• **YOUR INSTRUCTIONS**
Which of the lines below mention the word "computer"? Pull each one out.

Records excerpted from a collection
◆ ◆ ◆
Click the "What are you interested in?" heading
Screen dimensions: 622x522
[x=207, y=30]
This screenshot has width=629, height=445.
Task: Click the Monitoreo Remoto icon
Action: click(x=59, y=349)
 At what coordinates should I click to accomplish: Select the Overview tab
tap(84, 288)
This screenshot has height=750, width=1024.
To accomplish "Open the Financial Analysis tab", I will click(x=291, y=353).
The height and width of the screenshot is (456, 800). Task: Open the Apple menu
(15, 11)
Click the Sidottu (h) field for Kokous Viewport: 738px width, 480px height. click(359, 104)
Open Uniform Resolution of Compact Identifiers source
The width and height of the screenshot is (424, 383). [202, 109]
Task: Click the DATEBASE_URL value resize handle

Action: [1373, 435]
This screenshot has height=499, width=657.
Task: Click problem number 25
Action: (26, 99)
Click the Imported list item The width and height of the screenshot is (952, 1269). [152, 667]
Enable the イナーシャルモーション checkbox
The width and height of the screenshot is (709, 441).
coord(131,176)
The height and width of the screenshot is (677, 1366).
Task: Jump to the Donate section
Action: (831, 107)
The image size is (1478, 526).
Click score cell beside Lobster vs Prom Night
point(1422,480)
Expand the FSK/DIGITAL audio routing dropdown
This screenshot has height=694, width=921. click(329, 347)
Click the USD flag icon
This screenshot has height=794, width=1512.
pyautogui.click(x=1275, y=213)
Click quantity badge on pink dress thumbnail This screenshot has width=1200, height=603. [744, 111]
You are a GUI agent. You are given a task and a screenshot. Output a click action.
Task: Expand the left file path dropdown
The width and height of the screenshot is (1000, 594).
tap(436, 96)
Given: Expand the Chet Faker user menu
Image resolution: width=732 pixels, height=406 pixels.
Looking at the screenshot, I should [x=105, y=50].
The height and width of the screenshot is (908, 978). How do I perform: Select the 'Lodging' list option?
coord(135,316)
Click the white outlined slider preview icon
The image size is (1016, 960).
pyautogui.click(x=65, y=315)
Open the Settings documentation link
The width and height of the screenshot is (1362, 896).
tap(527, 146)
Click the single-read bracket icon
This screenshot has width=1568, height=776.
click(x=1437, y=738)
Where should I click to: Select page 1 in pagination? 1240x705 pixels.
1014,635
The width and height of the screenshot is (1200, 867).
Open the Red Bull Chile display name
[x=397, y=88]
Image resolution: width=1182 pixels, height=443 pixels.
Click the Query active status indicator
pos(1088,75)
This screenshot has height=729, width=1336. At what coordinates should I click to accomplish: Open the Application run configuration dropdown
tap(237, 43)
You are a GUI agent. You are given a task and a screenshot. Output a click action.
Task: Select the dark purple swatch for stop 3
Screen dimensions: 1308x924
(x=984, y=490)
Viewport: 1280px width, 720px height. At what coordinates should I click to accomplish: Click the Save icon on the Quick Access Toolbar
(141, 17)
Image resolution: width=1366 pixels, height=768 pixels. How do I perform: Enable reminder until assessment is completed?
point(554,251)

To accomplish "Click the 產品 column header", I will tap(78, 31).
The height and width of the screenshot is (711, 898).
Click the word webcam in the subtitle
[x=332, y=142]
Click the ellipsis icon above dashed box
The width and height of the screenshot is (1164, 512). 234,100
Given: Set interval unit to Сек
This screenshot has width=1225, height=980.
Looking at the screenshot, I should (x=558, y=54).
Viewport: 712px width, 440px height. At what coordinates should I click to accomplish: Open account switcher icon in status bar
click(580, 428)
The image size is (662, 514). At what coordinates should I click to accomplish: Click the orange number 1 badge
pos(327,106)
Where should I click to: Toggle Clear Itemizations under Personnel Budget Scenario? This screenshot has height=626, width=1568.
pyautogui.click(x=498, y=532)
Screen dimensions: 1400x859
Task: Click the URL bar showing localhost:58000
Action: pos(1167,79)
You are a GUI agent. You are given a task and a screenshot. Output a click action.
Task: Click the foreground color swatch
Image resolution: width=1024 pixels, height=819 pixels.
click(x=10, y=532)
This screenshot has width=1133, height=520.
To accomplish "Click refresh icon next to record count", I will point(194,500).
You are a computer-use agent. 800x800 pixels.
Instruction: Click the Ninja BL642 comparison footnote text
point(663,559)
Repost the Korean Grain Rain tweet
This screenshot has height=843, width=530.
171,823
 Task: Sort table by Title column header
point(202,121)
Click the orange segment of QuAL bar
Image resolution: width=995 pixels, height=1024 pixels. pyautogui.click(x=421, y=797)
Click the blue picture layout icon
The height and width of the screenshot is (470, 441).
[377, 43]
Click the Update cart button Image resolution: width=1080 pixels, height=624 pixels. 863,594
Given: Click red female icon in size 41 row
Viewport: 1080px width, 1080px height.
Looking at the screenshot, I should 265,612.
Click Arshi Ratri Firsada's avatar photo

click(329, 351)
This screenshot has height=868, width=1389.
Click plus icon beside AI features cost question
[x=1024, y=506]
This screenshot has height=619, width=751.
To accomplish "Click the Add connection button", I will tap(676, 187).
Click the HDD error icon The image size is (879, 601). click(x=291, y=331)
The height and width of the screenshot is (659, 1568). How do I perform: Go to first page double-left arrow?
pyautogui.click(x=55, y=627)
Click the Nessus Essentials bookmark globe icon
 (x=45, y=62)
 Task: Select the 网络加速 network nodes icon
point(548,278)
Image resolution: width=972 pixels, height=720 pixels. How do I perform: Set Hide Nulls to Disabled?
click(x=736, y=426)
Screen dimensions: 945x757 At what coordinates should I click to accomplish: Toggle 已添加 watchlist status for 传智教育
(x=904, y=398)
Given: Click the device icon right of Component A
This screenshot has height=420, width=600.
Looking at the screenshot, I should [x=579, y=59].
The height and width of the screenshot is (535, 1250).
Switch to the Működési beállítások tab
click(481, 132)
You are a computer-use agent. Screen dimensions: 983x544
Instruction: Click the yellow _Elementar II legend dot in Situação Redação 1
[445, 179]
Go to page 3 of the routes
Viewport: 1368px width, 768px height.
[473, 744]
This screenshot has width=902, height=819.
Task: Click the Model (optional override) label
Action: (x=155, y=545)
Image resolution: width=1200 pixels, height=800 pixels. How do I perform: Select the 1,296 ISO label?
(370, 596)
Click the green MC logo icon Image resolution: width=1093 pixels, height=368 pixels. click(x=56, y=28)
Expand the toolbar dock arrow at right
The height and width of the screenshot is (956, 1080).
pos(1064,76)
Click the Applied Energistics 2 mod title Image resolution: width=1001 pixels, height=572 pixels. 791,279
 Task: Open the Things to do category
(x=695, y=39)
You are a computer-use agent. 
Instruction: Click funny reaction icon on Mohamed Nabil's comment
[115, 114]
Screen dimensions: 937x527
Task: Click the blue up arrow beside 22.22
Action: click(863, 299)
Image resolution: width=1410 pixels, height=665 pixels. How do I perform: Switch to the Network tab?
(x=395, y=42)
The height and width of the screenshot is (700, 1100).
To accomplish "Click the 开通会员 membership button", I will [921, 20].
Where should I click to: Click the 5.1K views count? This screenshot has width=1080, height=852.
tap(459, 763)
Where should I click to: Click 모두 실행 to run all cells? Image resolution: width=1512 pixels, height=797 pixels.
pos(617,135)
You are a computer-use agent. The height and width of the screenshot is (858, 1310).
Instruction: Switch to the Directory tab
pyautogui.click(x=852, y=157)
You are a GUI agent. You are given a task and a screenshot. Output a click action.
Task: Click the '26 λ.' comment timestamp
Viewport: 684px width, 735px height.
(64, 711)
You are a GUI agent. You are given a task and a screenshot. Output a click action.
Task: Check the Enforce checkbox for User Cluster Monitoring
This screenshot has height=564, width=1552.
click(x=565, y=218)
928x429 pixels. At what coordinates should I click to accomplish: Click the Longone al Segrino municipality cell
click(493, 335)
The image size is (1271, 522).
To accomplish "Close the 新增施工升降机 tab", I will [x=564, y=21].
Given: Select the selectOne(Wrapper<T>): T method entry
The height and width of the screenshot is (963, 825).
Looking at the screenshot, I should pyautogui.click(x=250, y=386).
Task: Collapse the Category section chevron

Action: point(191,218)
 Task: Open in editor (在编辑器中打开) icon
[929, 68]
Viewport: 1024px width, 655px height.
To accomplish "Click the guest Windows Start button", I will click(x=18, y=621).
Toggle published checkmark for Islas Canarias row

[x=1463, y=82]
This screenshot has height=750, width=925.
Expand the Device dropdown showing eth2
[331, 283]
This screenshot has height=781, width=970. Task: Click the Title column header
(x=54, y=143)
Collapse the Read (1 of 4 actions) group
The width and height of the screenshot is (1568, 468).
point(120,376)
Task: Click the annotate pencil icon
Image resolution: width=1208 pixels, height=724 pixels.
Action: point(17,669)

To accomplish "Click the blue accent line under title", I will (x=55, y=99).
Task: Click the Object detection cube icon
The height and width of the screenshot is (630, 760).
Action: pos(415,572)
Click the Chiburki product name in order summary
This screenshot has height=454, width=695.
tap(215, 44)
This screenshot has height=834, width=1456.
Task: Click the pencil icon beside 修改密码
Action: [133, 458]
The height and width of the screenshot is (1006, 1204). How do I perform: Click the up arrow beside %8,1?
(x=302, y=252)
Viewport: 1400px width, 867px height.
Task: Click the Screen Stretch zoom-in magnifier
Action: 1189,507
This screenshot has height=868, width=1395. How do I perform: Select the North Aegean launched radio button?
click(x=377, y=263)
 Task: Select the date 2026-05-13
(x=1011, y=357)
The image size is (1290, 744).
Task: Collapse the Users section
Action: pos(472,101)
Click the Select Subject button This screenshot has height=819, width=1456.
◆ ◆ ◆
• **REPLY TO THE TASK**
You are a computer-use agent. 800x800 pixels.
You are a computer-use agent. Screen dimensions: 983x544
You are a computer-use agent. 
You are a computer-use agent. The height and width of the screenshot is (858, 1310).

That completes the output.